There are so many different kinds of web hosts these days. You can get a basic web site hosted on the net for around $10 per month. Robust hosting can easily be $200 per month and more. Some web sites requires clusters of web servers to keep up with demand.
When I am looking for a web host to consider suggesting for or using for a client, the host is going to be different for different people and situations. I might suggest godaddy for hosting for one person and hostgator for someone else. Other people might get a completely different type of hosting suggestion based on their technical expertise and the needs of their web apps.
This page is assuming small business users and hobby web site makers who are not linux admins. If you are an expert with linux and command line server automation, then this guide is not for you, as I will be leaving out many options like digital ocean, and focusing on sites that have tech support and graphical control panels.
What happens if you find out your web site is down. No one can get it to come up. Who ya gonna call?
Some web hosting companies don't even have a phone number. I have some web sites on a server that only offers support via chat messages. There are some that do email, and not all hosts have tech support available 24/7.

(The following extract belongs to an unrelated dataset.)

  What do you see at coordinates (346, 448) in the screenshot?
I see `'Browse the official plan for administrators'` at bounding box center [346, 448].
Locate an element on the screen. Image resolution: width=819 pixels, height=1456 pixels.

There are hosting options for under $10 per month, and if that's all you can afford for now that's fine. However if your site being knocked offline for three days would cost you more than $10 in lost business, then I suggest moving on up to a place that charges more and has a staff of tech support available 24/7 via email and phone.
Sadly, I have seen, and used some hosting companies that advertise they have 24 / 7 tech support, only to find out when I tried to use them, there was no answer. Now this could happen to any of them during a massive disruption when a thousand sites are down at once. However if you call on an idle Tuesday at 1am for an issue and they can't get to you, it might be time to find a different option.

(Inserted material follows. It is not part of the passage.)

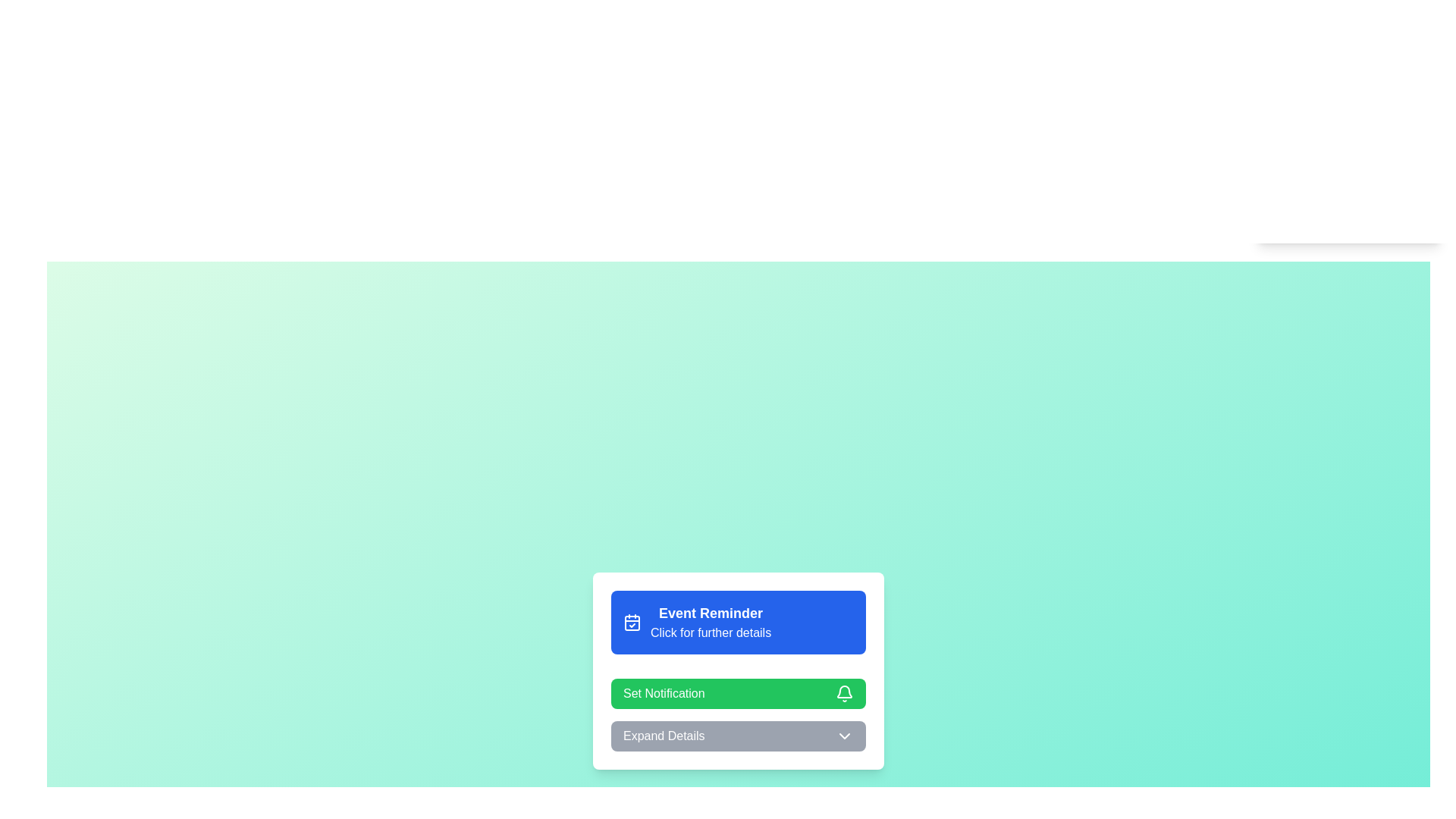 This screenshot has height=819, width=1456. What do you see at coordinates (710, 613) in the screenshot?
I see `the static text heading that reads 'Event Reminder', which is styled with bold white text against a blue background, positioned at the top of a blue section within the card interface` at bounding box center [710, 613].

I expect tech support at a professional hosting company to at least answer an email within 1 hour. If they consistently take longer than that I start to weigh how much of a discount I am getting from that provider. Some businesses would lose a million bucks if they were offline for an hour, so the level of tech support needed and you may be willing to pay is going to vary.

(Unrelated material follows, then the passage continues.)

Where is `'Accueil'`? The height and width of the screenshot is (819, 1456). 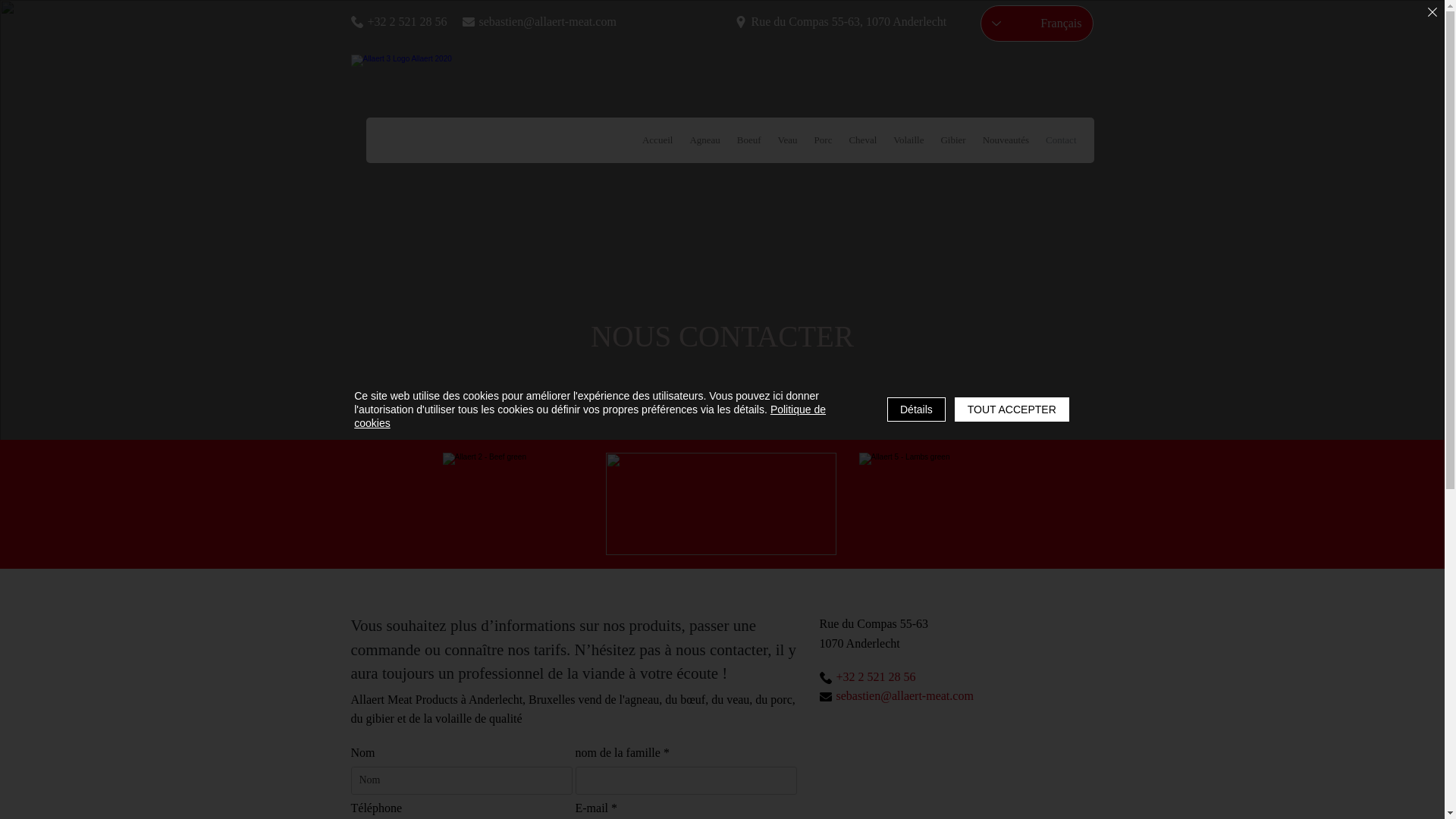 'Accueil' is located at coordinates (657, 140).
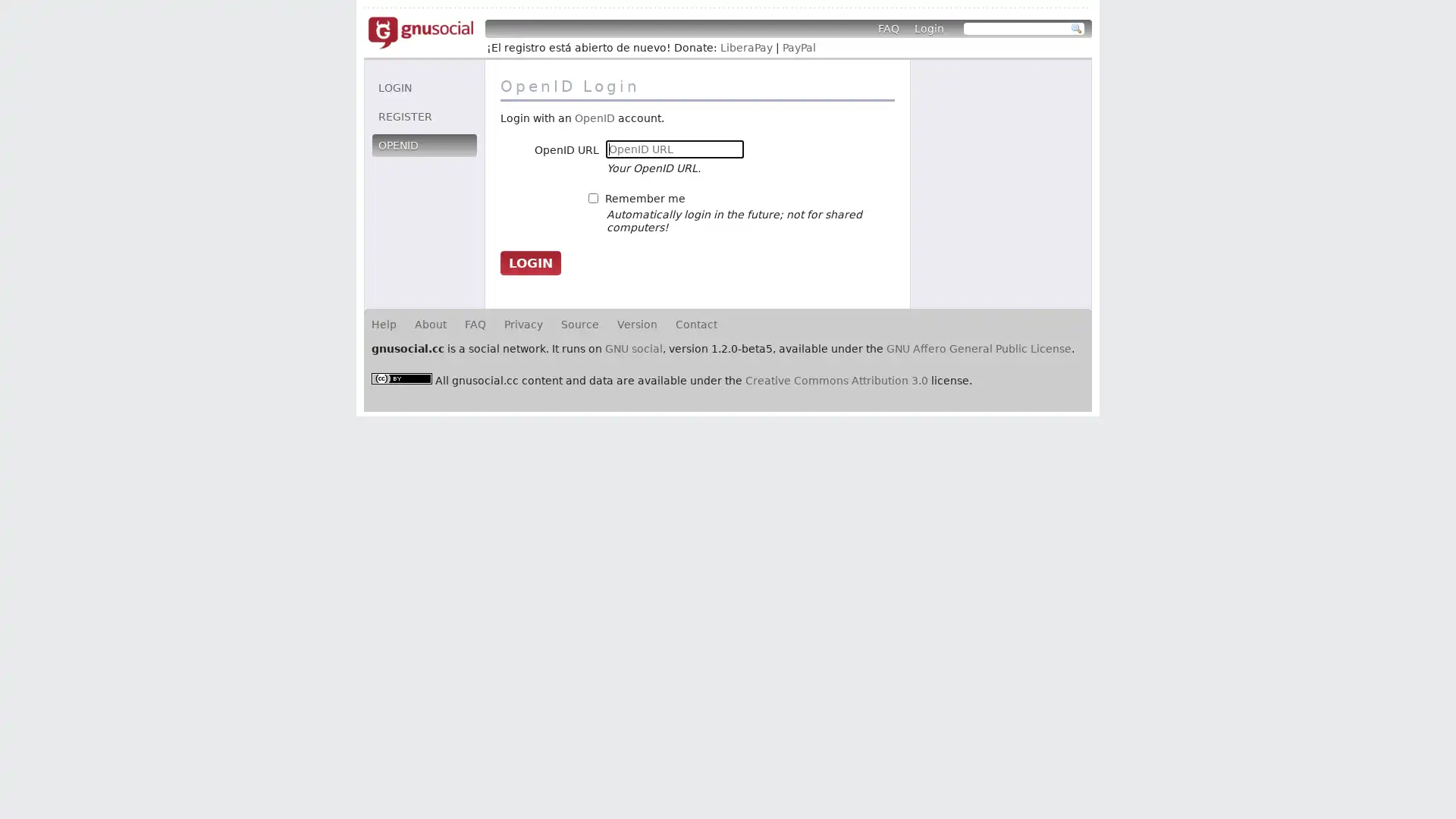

For the average site owner I might suggest Godaddy or SiteGround or similar if they can afford around 20 - $25 per month in hosting.
For some folks who will likely not be doing any of their own tech support calls, and they are on a tighter budget with their site, I might suggest a portal like HostGator which has okay hosting for $10 per month or $4 per month if you pay 36 months in advance.
There are many more techy type hosting companies out there, and much more robust hosting options for 'dedicated' and 'colocated' hosting. This is not an exhaustive hosting information page covering all situations.
In more competitive markets I might suggest a VPS hosting system, or a hybrid CDN type of system like Kinsta hosting offers which start around $60 per month.
Once you get above those levels you likely want to have some type of system admin on staff or on retainer that you work with on a regular basis and get to a dedicated hosting solution. That is going to depend on your exact needs and future growth concerns.
If you launch a nationwide ad campaign you may need some quick up-scaling like google and amazon/AWS provide - but that is going to take the right tech help to keep all sorts of problems at bay. The wrong setup with your hosting in a situation like that could have these companies hitting your bank card for ten thousand dollars in a day.